Führen Sie den vorgegebenen Text über die Risikoprämien auf griechische Staatsanleihen im Anschluss an seinen letzten Satz fort.

_Vorgegebener Text_
________________________
Die Presse:Die Risikoprämien für die Ausfallsversicherungen auf griechische Staatsanleihen gegen wieder dramatisch in die Höhe. Politiker vermuten dahinter Spekulanten, die das Land in den Bankrott treiben wollen – indem sie mit den Versicherungen handeln, ohne die Anleihen selbst zu besitzen. Diese Geschäfte wurden in Deutschland verboten, ein EU-weites Verbot ist geplant. Was halten Sie davon?
________________________
_Ausgangsdaten_
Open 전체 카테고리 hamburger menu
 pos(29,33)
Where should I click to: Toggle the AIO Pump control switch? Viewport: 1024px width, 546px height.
________________________
_Antwort_
Peter Brandner: Solche Verbote können das Gegenteil von dem bewirken, was sie bezwecken. Diese Credit Default Swaps (CDS) bieten die beste Möglichkeit, Risiko zu managen. Der Markt für CDS auf griechische Staatsanleihen ist relativ klein, nur neun Milliarden Euro sind versichert. Das Volumen hat sich seit einem Jahr kaum geändert. Im Vorjahr waren Hedgefonds vor allem Käufer. Sie hatten also ein besseres Gespür als die EU-Politiker, dass die Dinge in Griechenland nicht zum besten standen. Heuer im Jänner, als die große Panik ausbrach, begannen sie vor allem zu verkaufen. Weil die Risikoprämien gestiegen waren, machten sie ein gutes Geschäft. Aber die Griechen können froh sein, dass es sie gibt. Hätten die Investoren ihre griechischen Anleihen nicht absichern können, dann hätten sie überhaupt keine neuen mehr gekauft und alte in großer Menge abgestoßen – Griechenland wäre plötzlich ohne Geld dagestanden.


Die deutsche Aufsichtsbehörde Bafin verbietet Leerverkäufe und ungedeckte CDS doch nicht aus Jux...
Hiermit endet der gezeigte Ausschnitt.